You will be left behind without it.
Any 21st century linguist will be required to read about and understand mathematical models as well as understand statistical methods of analysis. Whether you are interested in Shakespearean meter (pdf), the sociolinguistic perception of identity (pdf), Hindi verb agreement violations (pdf), or the perception of vowel duration (pdf), the use of math as a tool of analysis is already here and its prevalence will only grow over the next few decades. If you're not prepared to read articles involving the term Bayesian, or (p<.01), k-means clustering, confidence interval, latent semantic analysis, bimodal and unimodal distributions, N-grams**, etc, then you will be but a shy guest at the feast of linguistics.

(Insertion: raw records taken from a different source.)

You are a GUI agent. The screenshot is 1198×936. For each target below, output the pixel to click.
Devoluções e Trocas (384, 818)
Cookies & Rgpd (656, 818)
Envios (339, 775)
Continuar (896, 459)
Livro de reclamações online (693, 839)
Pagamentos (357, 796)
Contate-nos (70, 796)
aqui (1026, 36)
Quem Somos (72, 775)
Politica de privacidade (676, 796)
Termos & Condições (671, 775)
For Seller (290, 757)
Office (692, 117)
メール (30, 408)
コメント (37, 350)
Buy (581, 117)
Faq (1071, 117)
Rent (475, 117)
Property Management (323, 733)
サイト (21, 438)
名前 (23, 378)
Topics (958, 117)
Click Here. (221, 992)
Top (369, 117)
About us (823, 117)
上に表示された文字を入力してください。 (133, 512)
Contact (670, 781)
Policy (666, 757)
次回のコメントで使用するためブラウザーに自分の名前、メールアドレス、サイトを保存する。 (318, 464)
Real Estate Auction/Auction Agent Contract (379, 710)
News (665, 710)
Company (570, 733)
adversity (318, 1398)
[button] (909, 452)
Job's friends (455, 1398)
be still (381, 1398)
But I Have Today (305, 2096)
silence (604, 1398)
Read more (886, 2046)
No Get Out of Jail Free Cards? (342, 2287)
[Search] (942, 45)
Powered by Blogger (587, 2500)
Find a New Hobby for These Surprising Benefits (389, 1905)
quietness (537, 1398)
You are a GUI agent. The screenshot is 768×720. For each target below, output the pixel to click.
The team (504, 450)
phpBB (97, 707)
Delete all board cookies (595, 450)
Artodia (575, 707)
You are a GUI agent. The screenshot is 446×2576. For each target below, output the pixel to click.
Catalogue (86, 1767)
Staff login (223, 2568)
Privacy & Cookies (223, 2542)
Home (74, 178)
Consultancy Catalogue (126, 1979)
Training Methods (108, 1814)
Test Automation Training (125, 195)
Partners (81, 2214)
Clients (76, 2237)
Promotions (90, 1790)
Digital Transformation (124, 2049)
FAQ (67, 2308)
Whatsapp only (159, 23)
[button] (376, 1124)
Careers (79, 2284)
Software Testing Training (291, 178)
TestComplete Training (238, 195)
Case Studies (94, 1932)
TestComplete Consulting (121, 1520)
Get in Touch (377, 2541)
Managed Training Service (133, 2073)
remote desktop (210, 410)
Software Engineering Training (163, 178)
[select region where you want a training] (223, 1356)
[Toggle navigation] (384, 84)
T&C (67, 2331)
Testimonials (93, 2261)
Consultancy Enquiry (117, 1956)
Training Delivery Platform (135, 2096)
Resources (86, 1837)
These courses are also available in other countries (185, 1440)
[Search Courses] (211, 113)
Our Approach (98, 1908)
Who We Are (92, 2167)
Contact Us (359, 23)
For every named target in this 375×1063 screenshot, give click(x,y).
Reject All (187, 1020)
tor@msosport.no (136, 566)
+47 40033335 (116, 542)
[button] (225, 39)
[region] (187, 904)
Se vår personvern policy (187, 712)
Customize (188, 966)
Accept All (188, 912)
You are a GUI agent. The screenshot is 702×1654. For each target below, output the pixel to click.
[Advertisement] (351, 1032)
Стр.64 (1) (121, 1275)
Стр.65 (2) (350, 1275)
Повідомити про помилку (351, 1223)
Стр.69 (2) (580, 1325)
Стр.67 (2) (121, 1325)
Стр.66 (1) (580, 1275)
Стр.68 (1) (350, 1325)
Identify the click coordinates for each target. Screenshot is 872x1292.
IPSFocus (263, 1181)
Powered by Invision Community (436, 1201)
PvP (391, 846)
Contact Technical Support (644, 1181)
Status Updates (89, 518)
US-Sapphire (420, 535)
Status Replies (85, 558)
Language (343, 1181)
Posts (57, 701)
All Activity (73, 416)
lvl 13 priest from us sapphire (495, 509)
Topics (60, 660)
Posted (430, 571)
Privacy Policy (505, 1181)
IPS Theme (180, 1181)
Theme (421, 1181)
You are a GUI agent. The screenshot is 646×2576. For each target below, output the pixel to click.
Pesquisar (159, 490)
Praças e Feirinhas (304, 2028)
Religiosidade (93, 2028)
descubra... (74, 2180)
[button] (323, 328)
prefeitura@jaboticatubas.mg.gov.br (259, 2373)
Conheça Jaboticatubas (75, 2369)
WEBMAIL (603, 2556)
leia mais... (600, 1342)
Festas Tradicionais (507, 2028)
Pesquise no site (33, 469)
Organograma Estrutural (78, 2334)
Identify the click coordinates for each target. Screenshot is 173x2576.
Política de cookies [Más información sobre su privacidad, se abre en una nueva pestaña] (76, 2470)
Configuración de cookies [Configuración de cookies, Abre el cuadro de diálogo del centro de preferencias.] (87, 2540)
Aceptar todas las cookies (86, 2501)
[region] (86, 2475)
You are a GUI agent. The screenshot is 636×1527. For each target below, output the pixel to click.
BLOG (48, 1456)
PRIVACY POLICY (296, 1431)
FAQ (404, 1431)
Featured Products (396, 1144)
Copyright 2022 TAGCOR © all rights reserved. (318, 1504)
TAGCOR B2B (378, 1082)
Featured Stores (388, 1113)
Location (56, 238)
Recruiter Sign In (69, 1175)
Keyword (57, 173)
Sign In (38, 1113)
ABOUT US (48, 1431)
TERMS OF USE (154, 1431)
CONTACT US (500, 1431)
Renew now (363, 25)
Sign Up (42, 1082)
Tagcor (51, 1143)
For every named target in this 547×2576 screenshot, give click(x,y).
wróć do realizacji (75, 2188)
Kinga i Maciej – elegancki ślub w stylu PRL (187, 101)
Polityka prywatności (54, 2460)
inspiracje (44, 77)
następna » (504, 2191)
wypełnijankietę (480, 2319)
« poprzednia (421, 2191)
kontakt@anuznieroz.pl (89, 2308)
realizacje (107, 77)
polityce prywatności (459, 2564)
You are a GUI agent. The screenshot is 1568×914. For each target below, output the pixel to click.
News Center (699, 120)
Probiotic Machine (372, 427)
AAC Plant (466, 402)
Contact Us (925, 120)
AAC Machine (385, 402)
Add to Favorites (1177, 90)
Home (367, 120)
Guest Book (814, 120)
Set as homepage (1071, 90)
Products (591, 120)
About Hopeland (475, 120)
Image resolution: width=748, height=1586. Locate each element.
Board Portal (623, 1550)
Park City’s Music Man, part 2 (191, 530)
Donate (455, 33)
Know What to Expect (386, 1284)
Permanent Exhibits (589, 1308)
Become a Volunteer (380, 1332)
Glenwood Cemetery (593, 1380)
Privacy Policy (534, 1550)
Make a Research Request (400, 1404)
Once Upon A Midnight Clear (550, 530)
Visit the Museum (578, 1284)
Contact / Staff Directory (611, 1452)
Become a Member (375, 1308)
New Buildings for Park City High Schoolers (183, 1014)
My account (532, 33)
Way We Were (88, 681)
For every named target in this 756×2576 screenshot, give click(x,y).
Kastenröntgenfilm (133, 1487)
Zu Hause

You will be a better linguist.
In sum, you want to be a good linguist. That's why you're getting into this. That's why you've read this far. Language problems challenge and fascinate you. You lie awake at night thinking about them. You want to be a part of the community of scholars who work to unfold the mysteries of language. Math is a tool that will help you enter that community and contribute to it in a highly productive way.
HAVING SAID THAT...
It's equally fair to say that those who are more math oriented than linguistics oriented (like the NLPers, computational linguists and such who barge into our language territory with their fancy schmancy algorithms) should tread softly as well. Yes, it is our responsibility as linguists to understand the math, but it is your responsibility to understand the linguistics, and failing to do so can lead to flawed, vacuous, and even comical results. To quote Cab Calloway in The Blues Brothers, "your lazy butts are in this too." I have consistently used this blog to critique such foolishness (and the folks at Language Log have perfected the genre). It is a mistake to take the linguistics part lightly. It's not all math. It's a little math, but it's mostly linguistics. Here are some of my previous attempts to hold non-linguists accountable for their failure to take the linguistics part seriously enough:
- The Full Liberman (taking aim at a psychologist)
- Thinking Words (taking aim at a philosopher)
- SEX! TORTURE! BANANA! (taking aim at psychologists)
- On Linguistic Fingerprinting (taking aim at physicists)
- Draft of a post on sentiment analysis, in press, so to speak (taking aim at NLPers)
**I can imagine a reader complaining that these terms are not necessarily math/stats terms, strictly speaking. Fair enough. But I believe it is basically a math/stats education that will help an aspiring linguist understand and make use of them. Also fair enough?